Instrução 1 -> Reproduza, da entrevista sobre soberania nacional na América Latina, o trecho que vai de "O senhor acredita" até "ao Brasil, principalmente?".
Instrução 2 ->
Com base na entrevista sobre soberania nacional na América Latina, responda:
(a) Que problemas da Venezuela são citados como ressalva?
(b) Que base militar Correa decidiu fechar?
(c) Em que ano essa base foi fechada?
Instrução 3 -> Dê prosseguimento à entrevista sobre soberania nacional na América Latina a partir do ponto em que ela termina.

Trecho do documento ->
O senhor acredita que existam casos na América Latina, países, como a própria Venezuela com o Hugo Chávez, que conseguem, de certa forma, construir uma soberania nacional perante os Estados imperialistas? Comparados ao Brasil, principalmente?

A.B.: Hugo Chávez conseguiu alguma coisa importante, com relação à soberania. É uma tarefa inacabada, inconclusa, mas é uma recuperação muito importante da soberania nacional. Por esse sentido Chávez, apesar dos problemas que possa ter – a questão macroeconômica, inflação, insegurança – hoje em dia a Venezuela é um país dono de seu destino, e isso é muito importante. Venezuela é um país que conseguiu cumprir um pouco, nesse sentido, o sonho de [Símon]Bolívar, quando ele dizia: sejamos livres e depois tudo o que for construiremos, mas se formos livres! A Venezuela conseguiu resolver alguns problemas muito importantes, assim como [Rafael] Correa em Equador e [Evo] Morales na Bolívia, são exemplos muito interessantes. Sobretudo, Equador e Bolívia que são países pequenos, porém com grande vontade política, que demonstram o que se pode fazer quando há uma recuperação da soberania nacional. Correa conseguiualgo que nem os japoneses não conseguiramaté hoje, que foi fechar uma base militar norteamericana. Com pulso muito firme decidiu fechar a base de Manta [instalada em 1999 na região de Manta e fechada em 2009] e disse “vocês tem que ir”, e eles tiveram que ir.

Trecho dos dados ->

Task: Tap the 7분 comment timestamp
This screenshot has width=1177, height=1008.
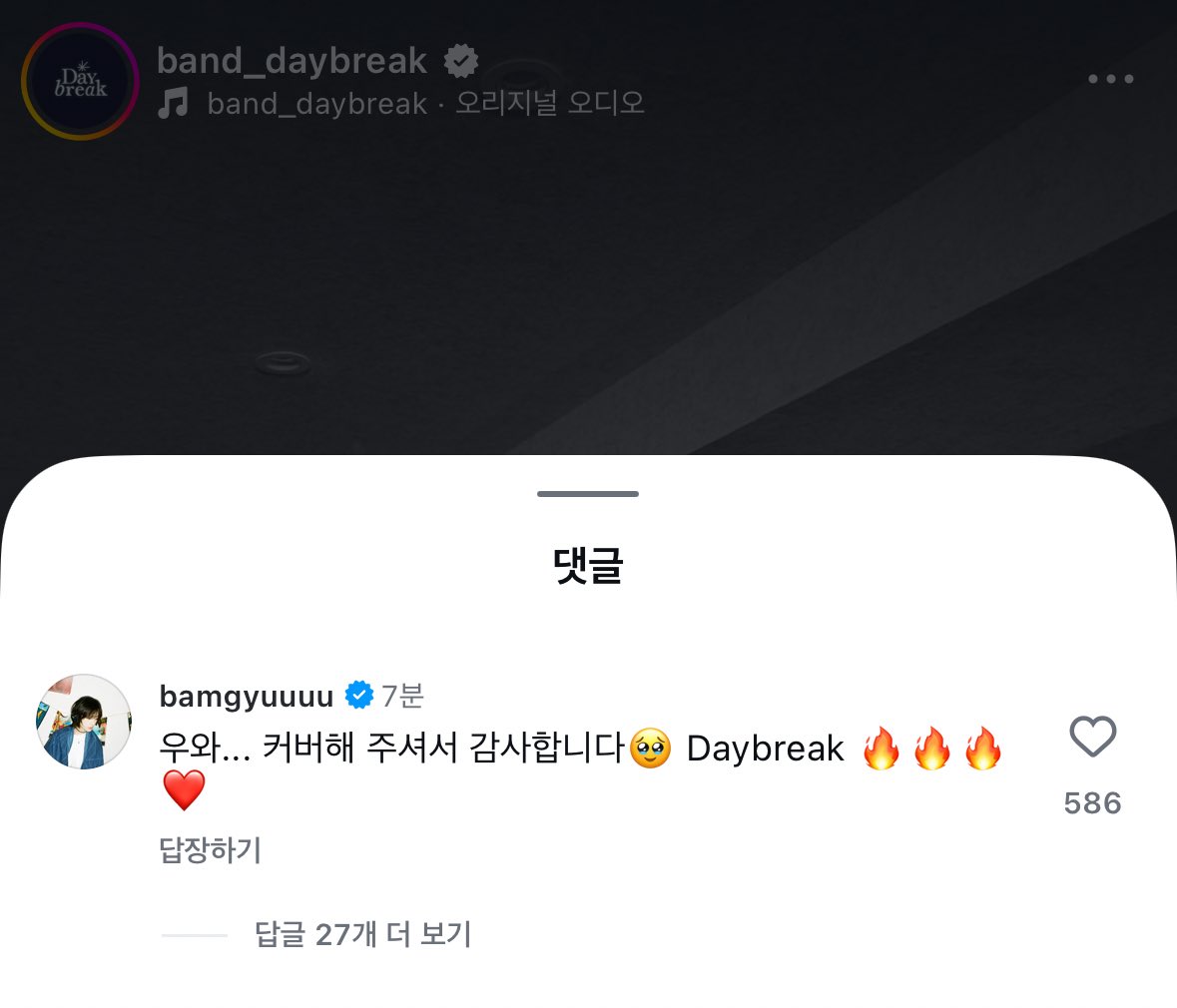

Resposta esperada 1 ->
O senhor acredita que existam casos na América Latina, países, como a própria Venezuela com o Hugo Chávez, que conseguem, de certa forma, construir uma soberania nacional perante os Estados imperialistas? Comparados ao Brasil, principalmente?

Resposta esperada 2 ->
(a) A questão macroeconômica, a inflação e a insegurança.
(b) A base militar norte-americana de Manta.
(c) Em 2009.

Resposta esperada 3 ->
Eu creio que isso demonstra que quando há vontade política, processos de mudança que pareçam muito difíceis podem acontecer. Ainda mais em um país como o Brasil. Se o Brasil não pode, quem pode? O Uruguai vai poder? Ou a Argentina? O Brasil pode realizar mudanças muito significativas, certo? Se por na cabeça a posição da integração. É o que todo mundo está dizendo, por que nada se discute sem o Brasil. O problema é que o Brasil não quer ser líder nessa integração. Ou quer ser líder, mas sem pagar o preço de liderar, o que é elementar, sem o que não há integração possível. Uma coisa é o Brasil negociando sozinho no mercado internacional, outra coisa é o Brasil negociando em nome de 15 a 20 países da América Latina. A força dessa segunda fórmula é infinitamente superior a que o Brasil pode ter sozinho.

Voltando à Venezuela: o país recuperou o controle do petróleo, por exemplo. Recuperou o controle da circulação monetária e das divisas, o que não é pouca coisa. Agora, são processos sempre muito disputados, o imperialismo nunca vai afrouxar sem lutar. Ou seja, quem pensa que podemos resistir sem um enfrentamento forte com o imperialismo está sonhando. A realidade é que o imperialismo vai lutar até o final para conseguir prevalecer, sobretudo na América Latina, e na América do Sul, que é a grande célula estratégica mineral, política e militar que eles tem. Eles são muito refratários nesse assunto, e rechaçam qualquer tentativa de reafirmar a soberania nacional. Eles necessitam de países dependentes.

O senhor falou que o discurso dos países dominantes afirma que a América Latina é irrelevante, mas as ações negam isso. O principal objeto da disputa está focado na questão dos recursos naturais? É possível dizer que isso terá centralidade no século XXI?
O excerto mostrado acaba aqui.